- _Material provided_
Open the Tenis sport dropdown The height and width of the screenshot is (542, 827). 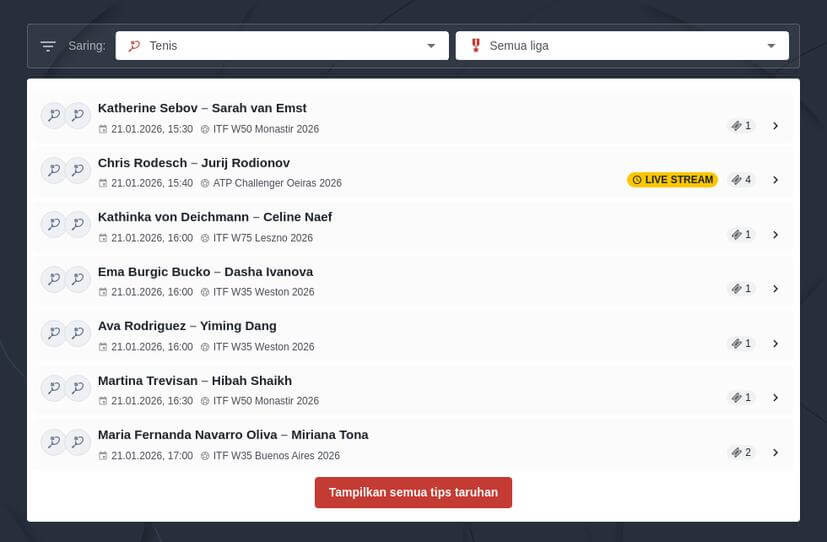pos(282,46)
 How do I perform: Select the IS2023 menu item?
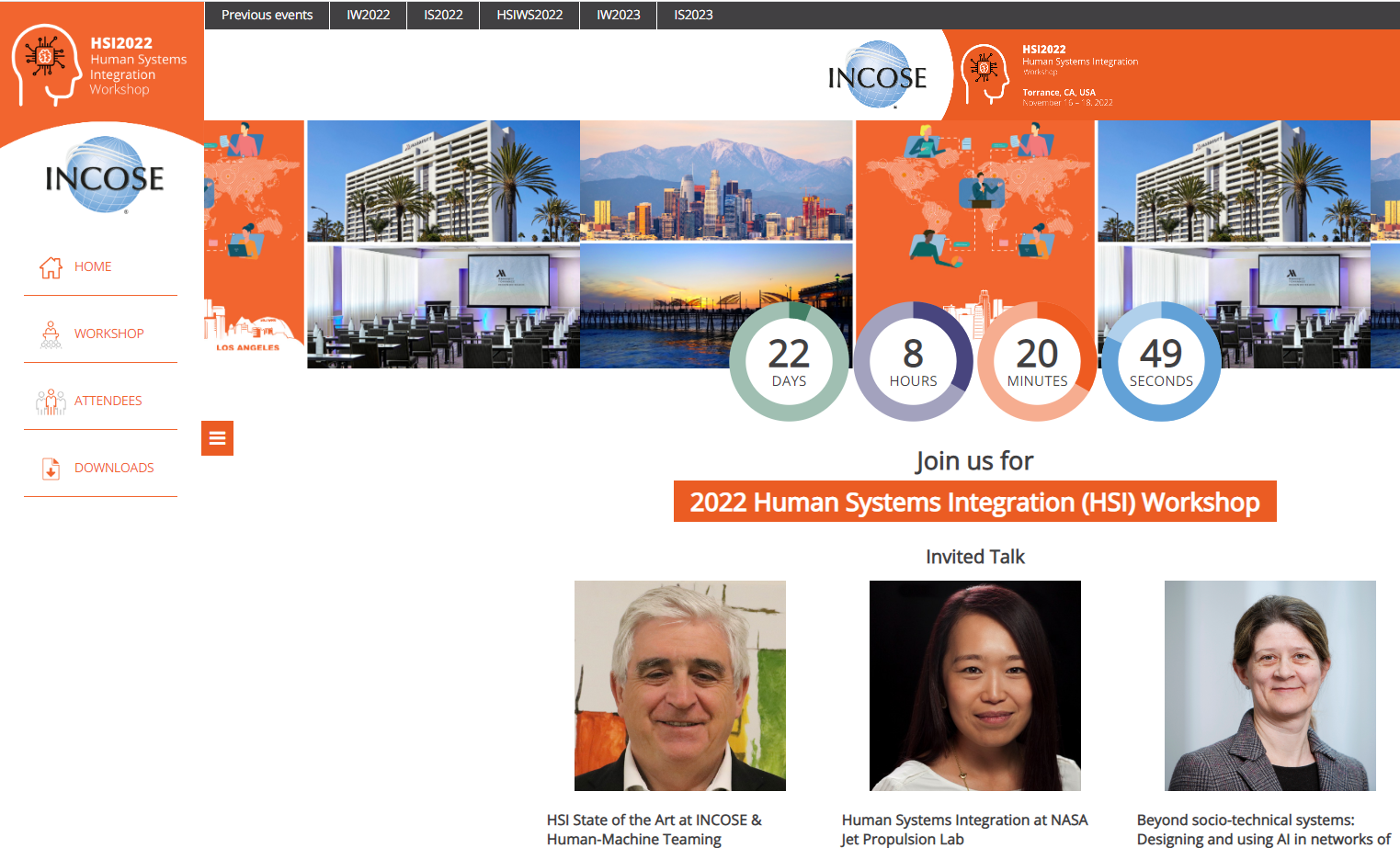click(x=691, y=15)
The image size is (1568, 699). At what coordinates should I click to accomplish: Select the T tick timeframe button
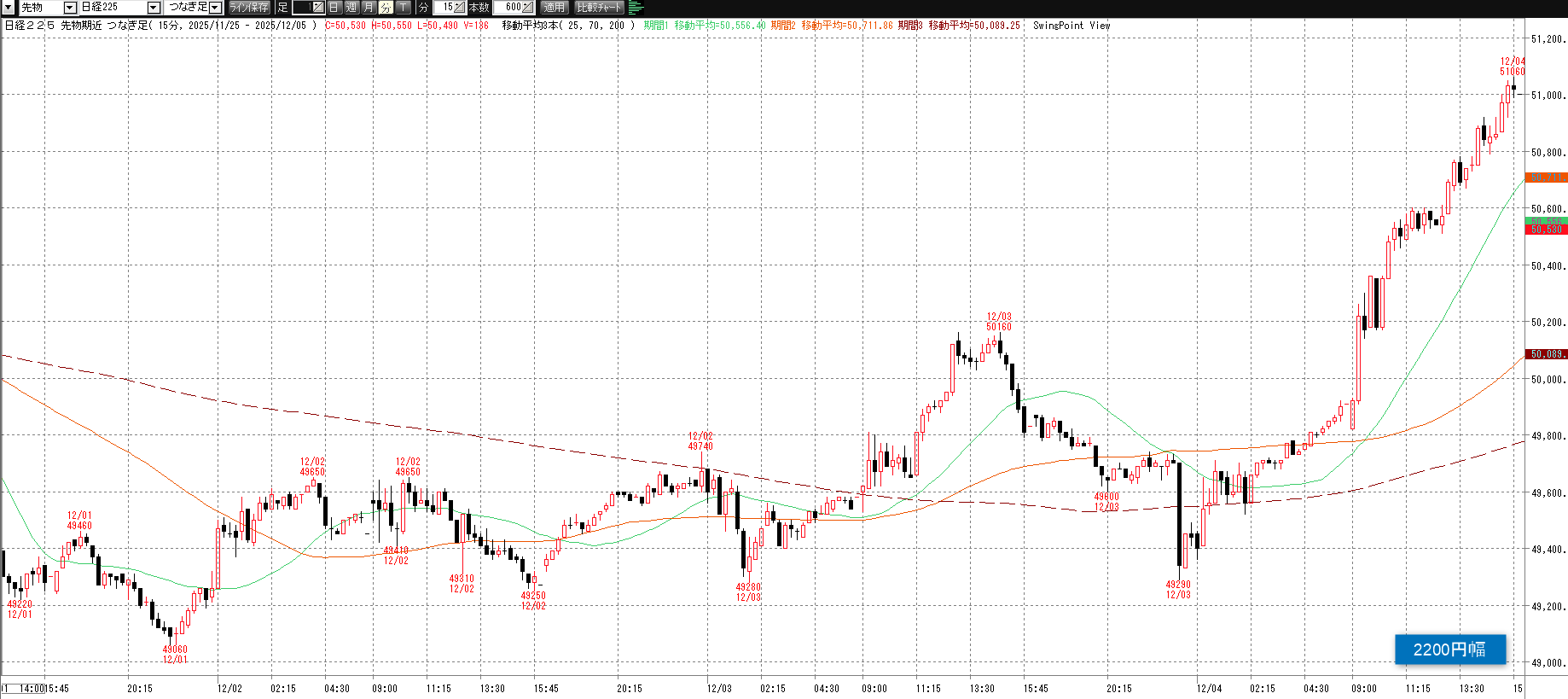403,8
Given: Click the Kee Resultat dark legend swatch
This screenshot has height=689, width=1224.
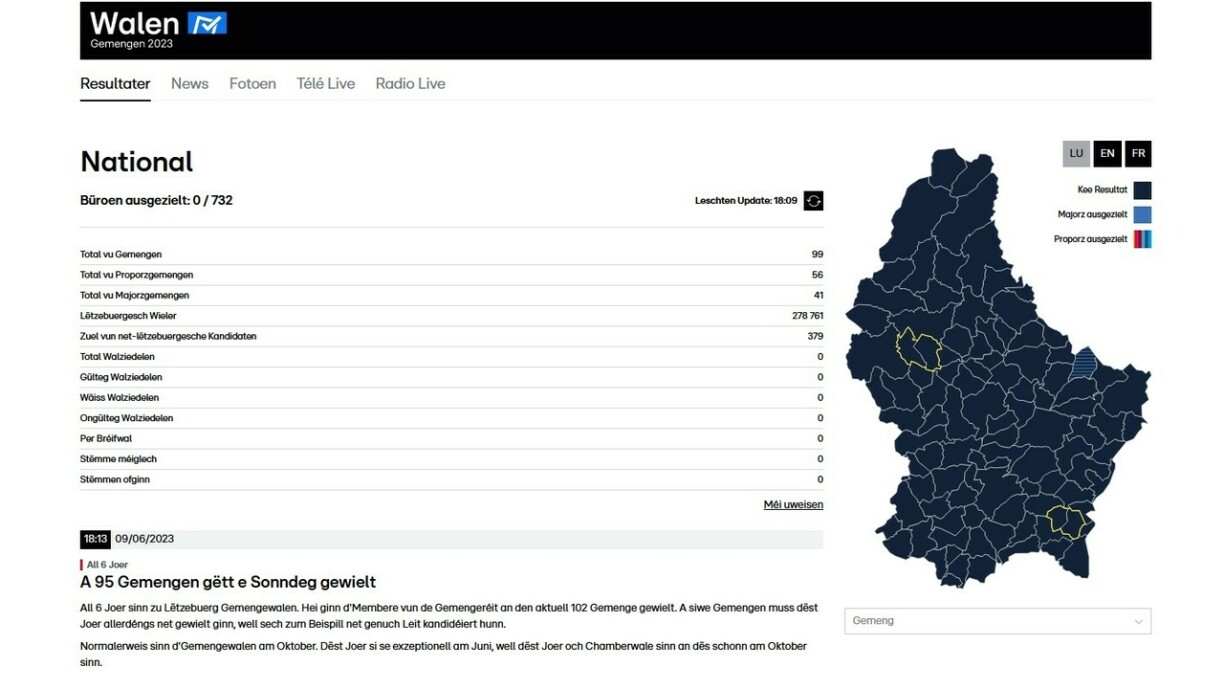Looking at the screenshot, I should (1142, 190).
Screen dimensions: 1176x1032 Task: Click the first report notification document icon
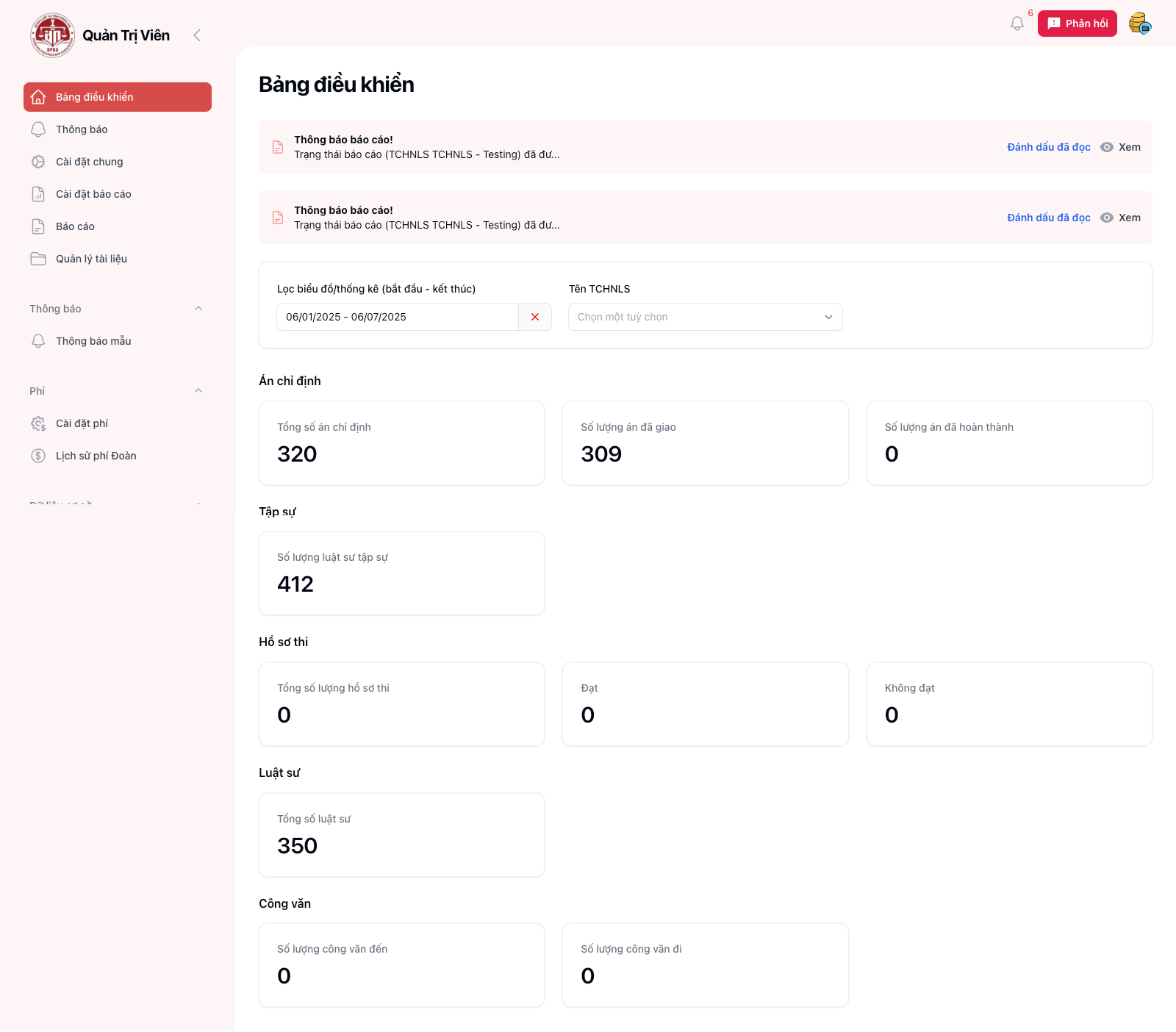[278, 147]
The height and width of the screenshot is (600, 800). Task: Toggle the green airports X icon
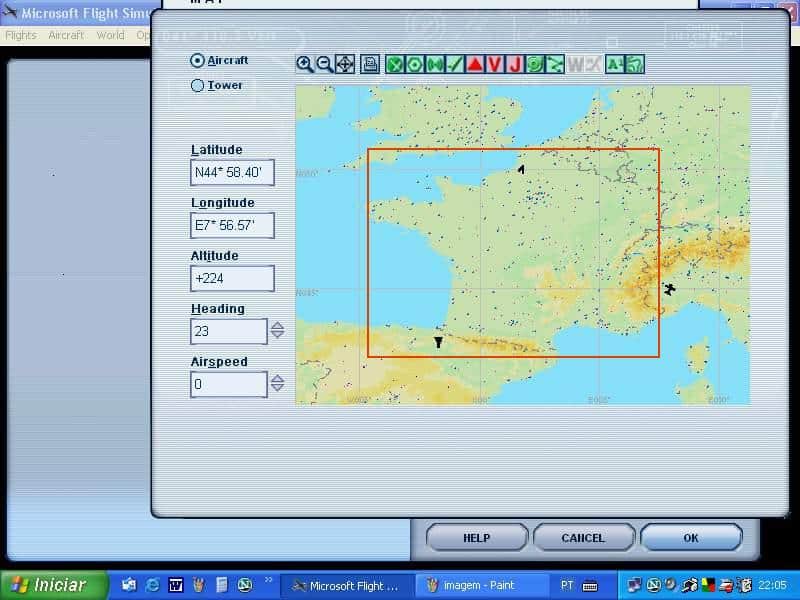tap(395, 64)
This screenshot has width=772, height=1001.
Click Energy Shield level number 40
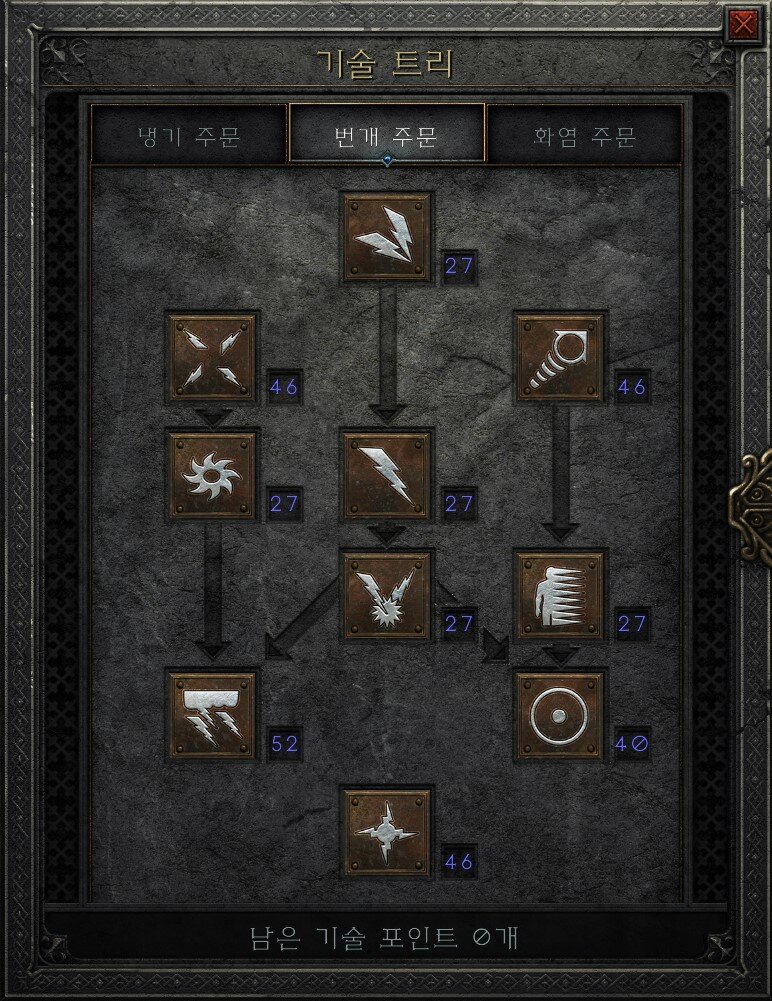click(x=632, y=744)
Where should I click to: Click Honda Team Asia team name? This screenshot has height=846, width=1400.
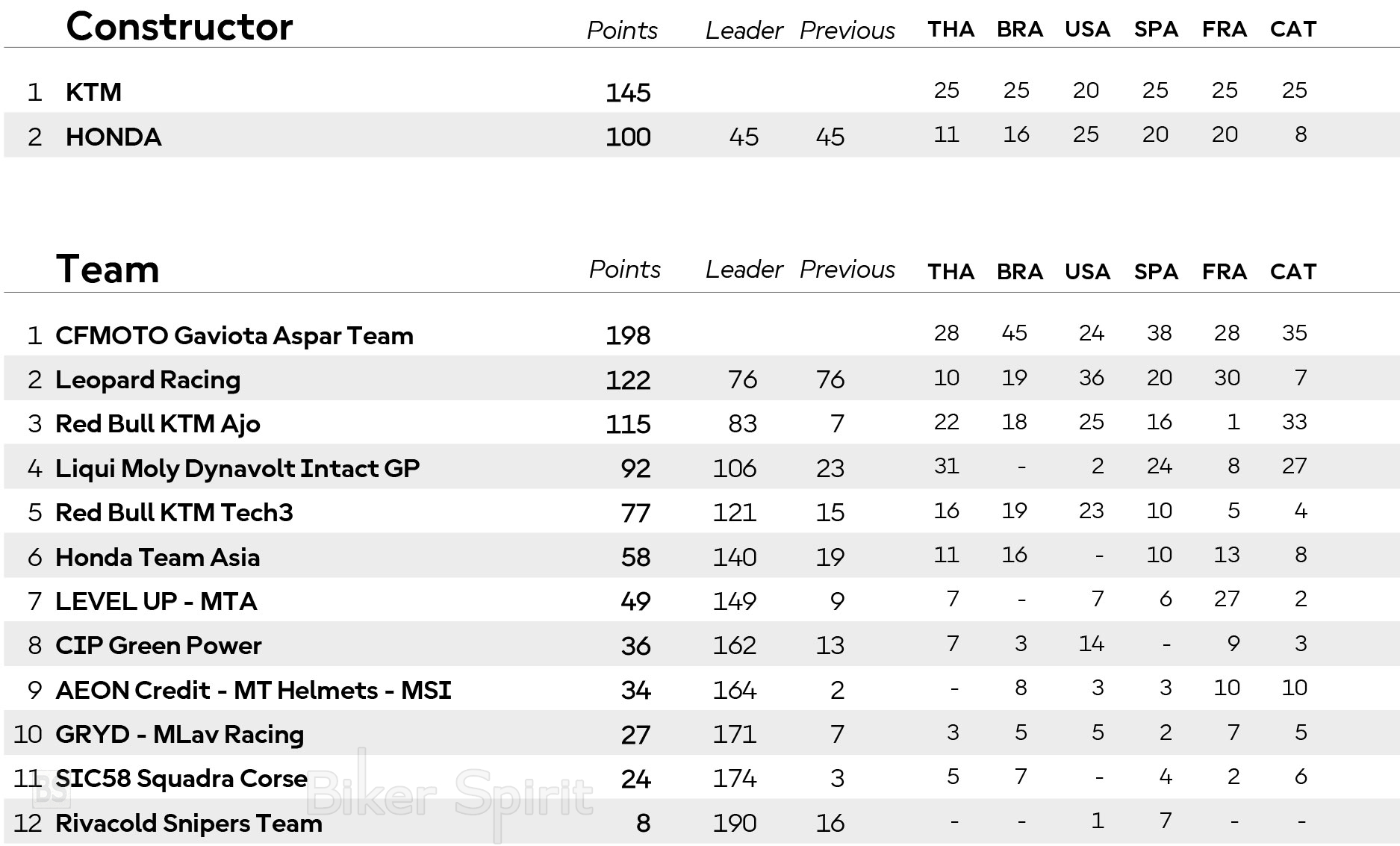click(158, 557)
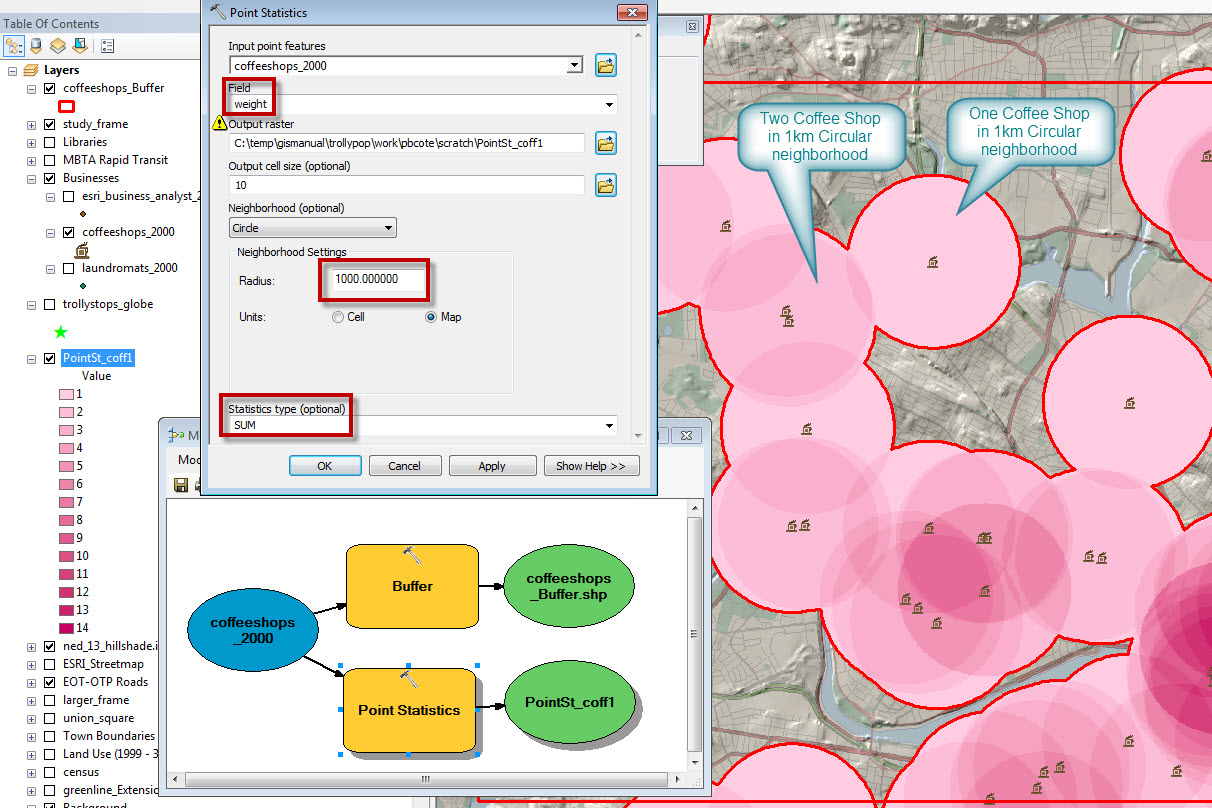Click Show Help in the dialog
This screenshot has width=1212, height=808.
[591, 465]
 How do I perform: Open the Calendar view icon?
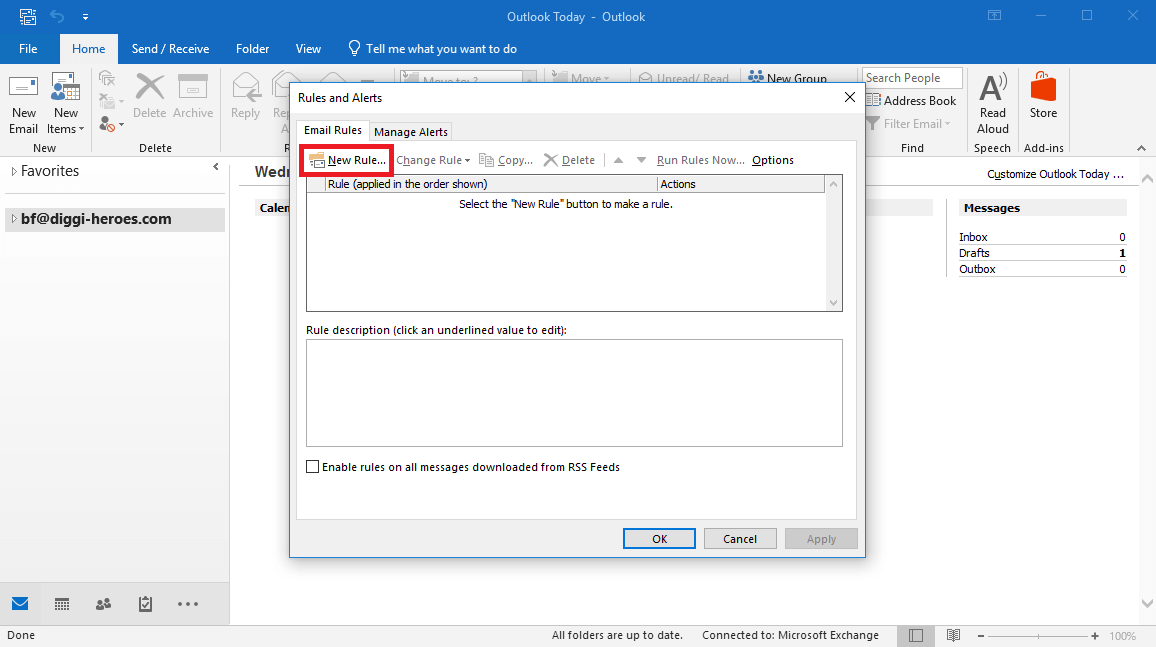click(61, 604)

- _Exercise directions_
Transcribe, without alteration, each line from the one with "This screenshot has width=772, height=1001." through the last line of the data; no pictures belong in the copy.

- _Answer space_
This screenshot has width=772, height=1001.
Click Energy Shield level number 40
click(x=632, y=744)
Where should I click to: Click Honda Team Asia team name? This screenshot has height=846, width=1400.
click(158, 557)
Click Show Help in the dialog
This screenshot has width=1212, height=808.
[591, 465]
 How do I perform: Open the Calendar view icon?
click(61, 604)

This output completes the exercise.